TEXT SEGMENT:

■ ■ ■ ■ ■

I’m also not quite sure what the “liberal order” is to which The Atlantic refers. But while I’m delighted the leftist government of Olaf Scholz in Germany is sending arms to the beleaguered Ukrainians, I also wish the condition of civil liberties in Scholz’s country, which I treat in my book on antifascism, was not as parlous as it is. Nor were those traditional liberties that the German government now scorns in the name of an exaggerated antifascism particularly honored in Zelenskyy’s government before Putin’s brutal attack. Although I am hugely impressed by the courage of Ukraine’s leaders in the face of aggression, let’s not pretend their government has been run by Jeffersonians. I, for one, would not have wanted to be among the bullied Russian minority living in Ukraine.

■ ■ ■ ■ ■

ENTRIES PROVIDED:
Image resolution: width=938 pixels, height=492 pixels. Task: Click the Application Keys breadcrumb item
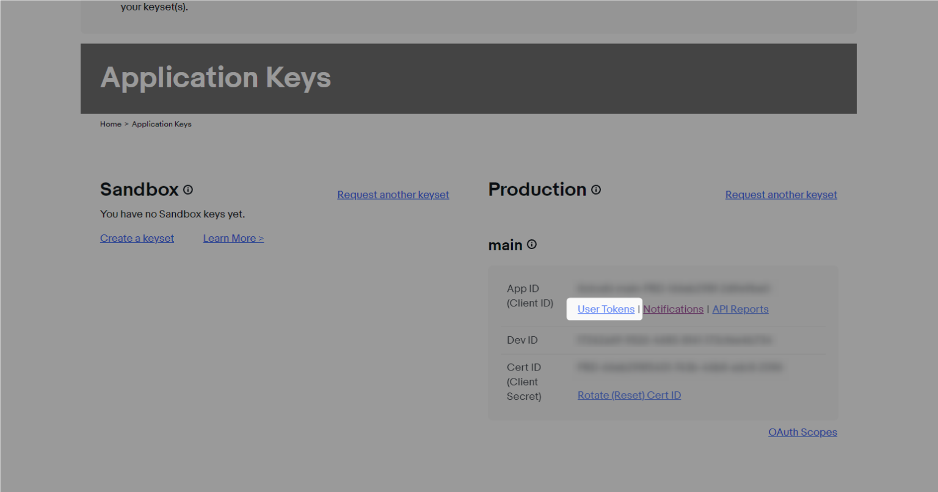162,124
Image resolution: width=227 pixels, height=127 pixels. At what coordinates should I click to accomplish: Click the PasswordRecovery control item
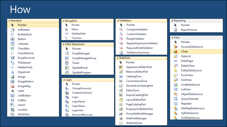[82, 115]
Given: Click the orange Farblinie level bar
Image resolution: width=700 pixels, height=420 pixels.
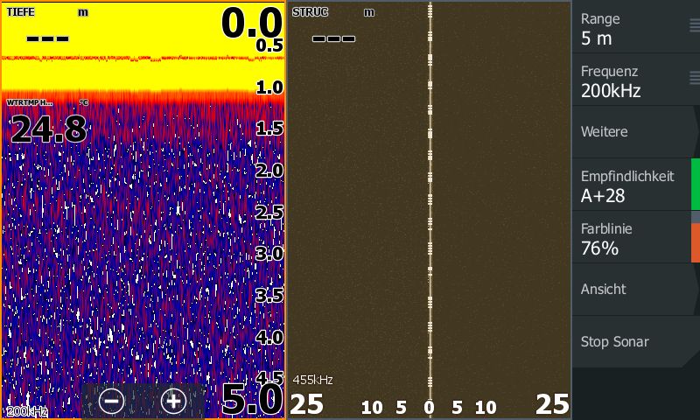Looking at the screenshot, I should [x=696, y=242].
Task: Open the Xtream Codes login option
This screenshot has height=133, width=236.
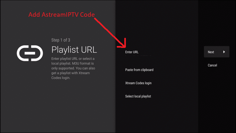Action: (138, 83)
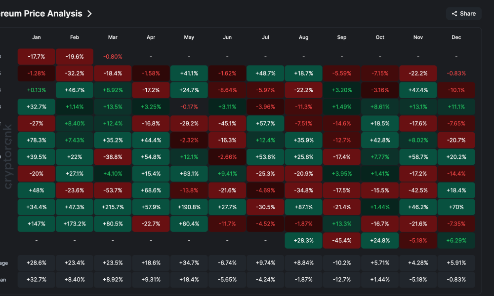Click the +28.3% August cell
This screenshot has height=296, width=494.
tap(303, 241)
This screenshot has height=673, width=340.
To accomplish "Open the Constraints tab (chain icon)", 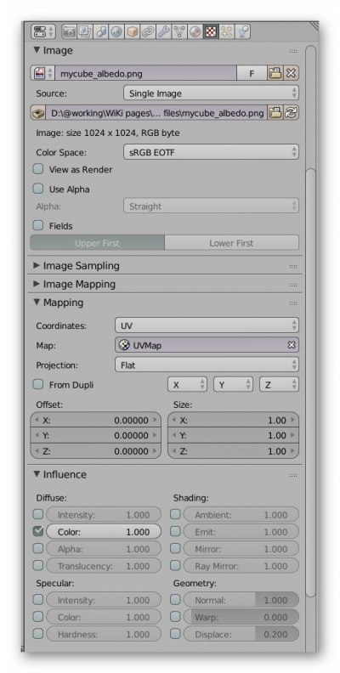I will coord(148,31).
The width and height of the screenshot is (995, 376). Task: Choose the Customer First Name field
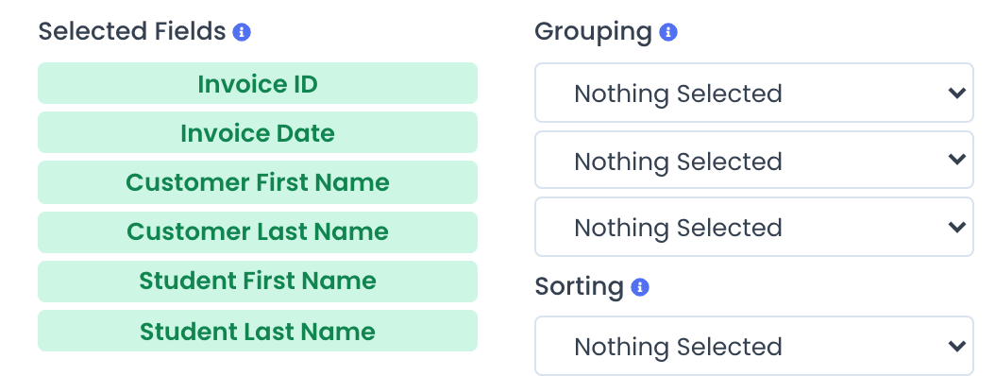click(258, 182)
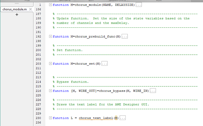Click the ellipsis box after chorus_text_label(M)
The height and width of the screenshot is (126, 203).
(x=123, y=118)
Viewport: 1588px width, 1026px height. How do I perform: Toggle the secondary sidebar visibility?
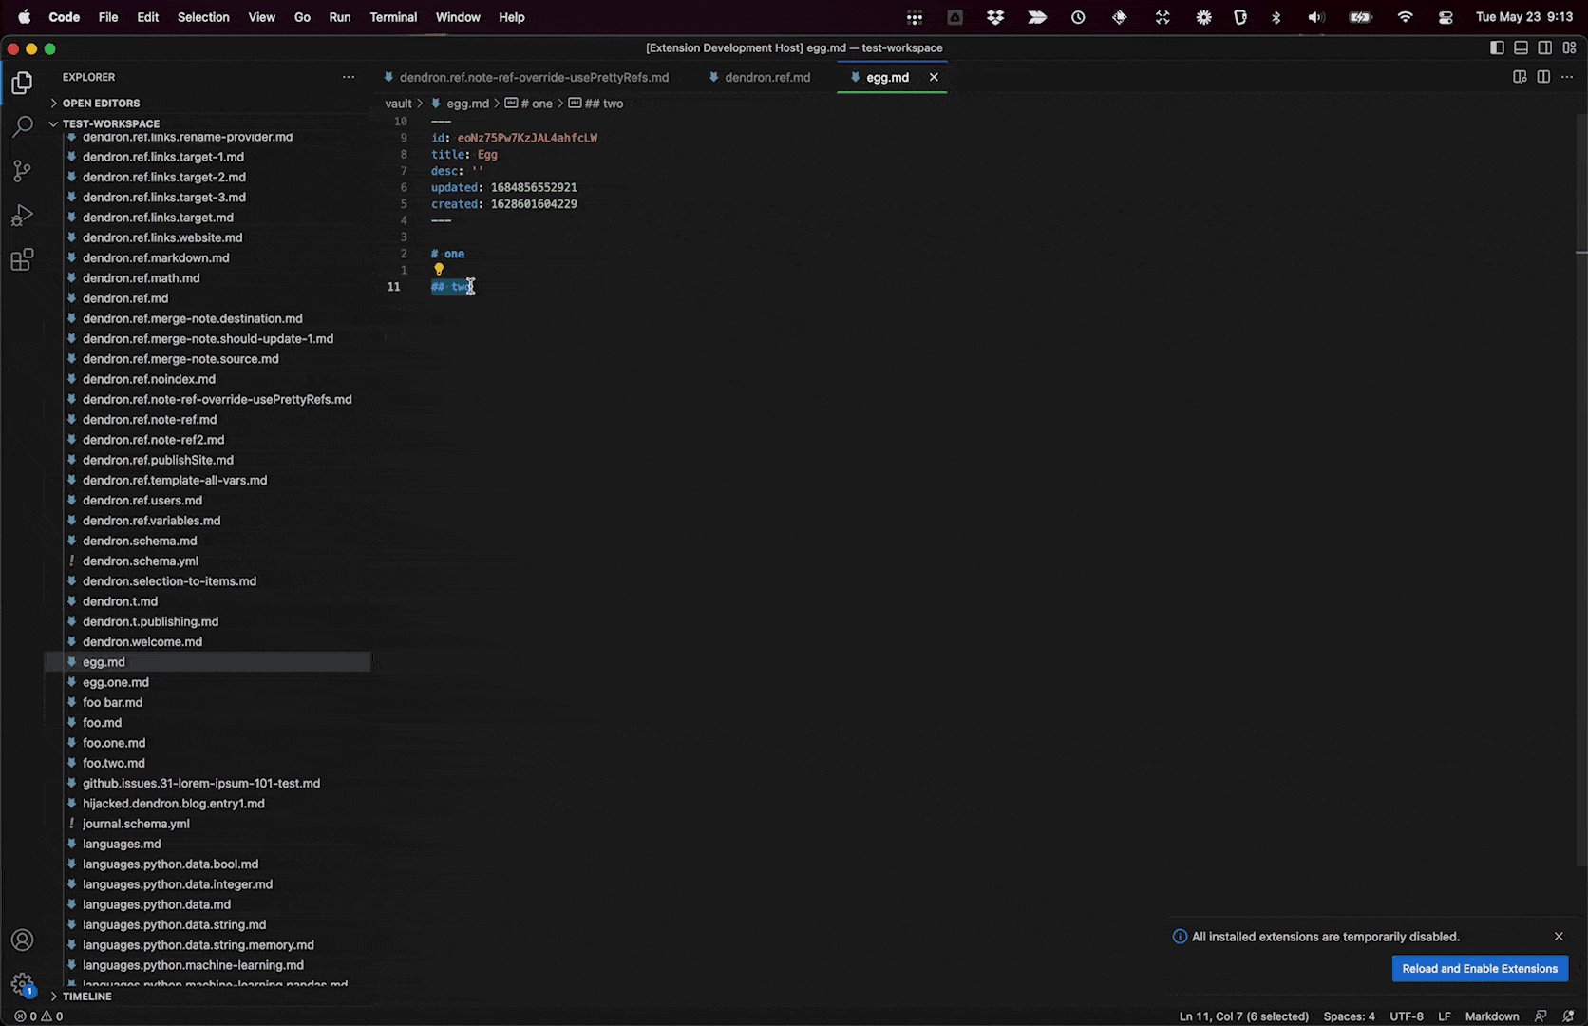click(x=1544, y=48)
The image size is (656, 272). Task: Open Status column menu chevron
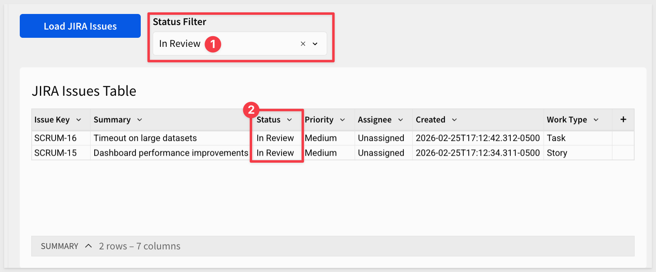click(289, 120)
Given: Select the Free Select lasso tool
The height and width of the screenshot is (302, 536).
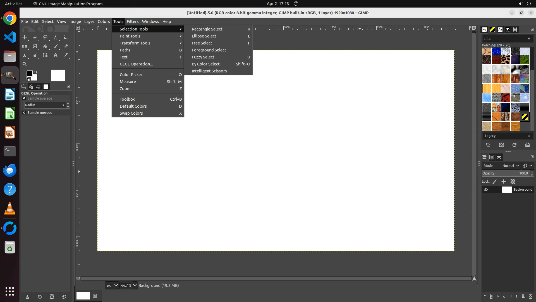Looking at the screenshot, I should tap(45, 37).

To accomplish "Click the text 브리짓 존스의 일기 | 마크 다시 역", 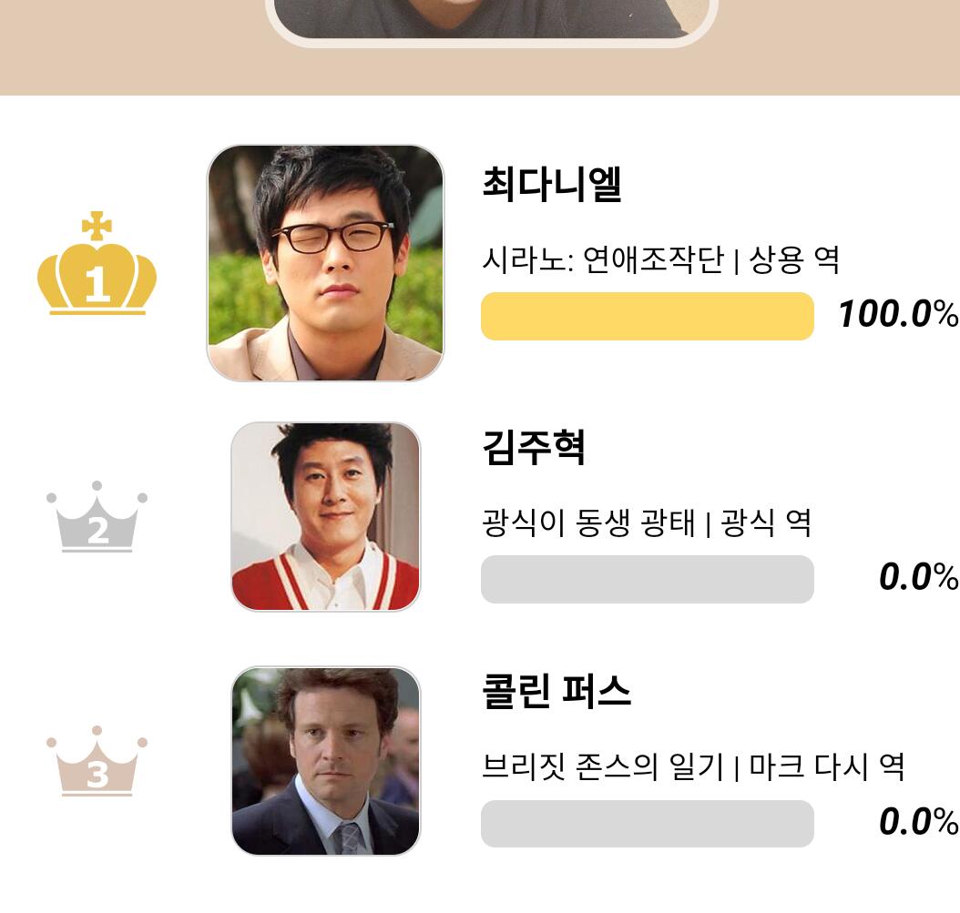I will 692,767.
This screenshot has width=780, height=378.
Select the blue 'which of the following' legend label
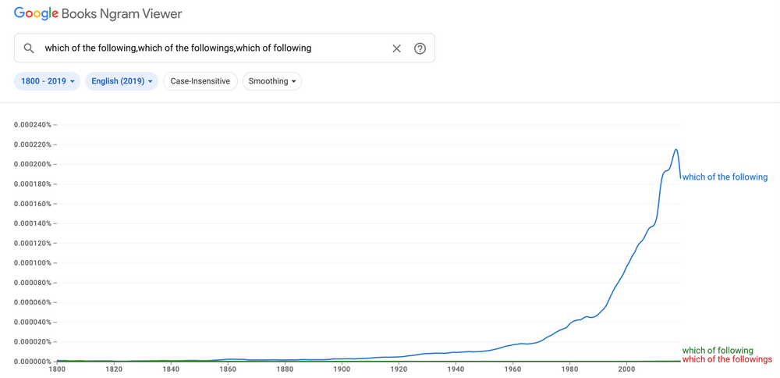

■ ■ ■ ■ ■

CHALLENGES:
1 > According to the commentary on Germany and Ukraine, what is the government of Olaf Scholz sending to the Ukrainians?
2 > Extend the commentary on Germany and Ukraine past its final sentence.
The records have no connection to the commentary on Germany and Ukraine.

TASK-BY-TASK RESULTS:
1 > Arms.

2 >
Lest there be any doubt, I unequivocally support the Ukrainians while the Russians are raining rockets on their cities and while the most vulnerable Ukrainians are hiding in subways or fleeing their country. Sometimes we are faced by a situation in which one feels impelled to make a necessary moral decision, even if the circumstances that led to that situation are morally muddied. The German minorities living in Poland between the two wars had every reason to protest the abusive behavior visited on them by Polish civil authorities and their Polish neighbors. But those abuses did not justify Hitler’s devastating attack on and brutal occupation of a neighboring country. Sometimes the reaction to an earlier abuse is so wildly disproportionate that one is forced to focus on the counter-violence.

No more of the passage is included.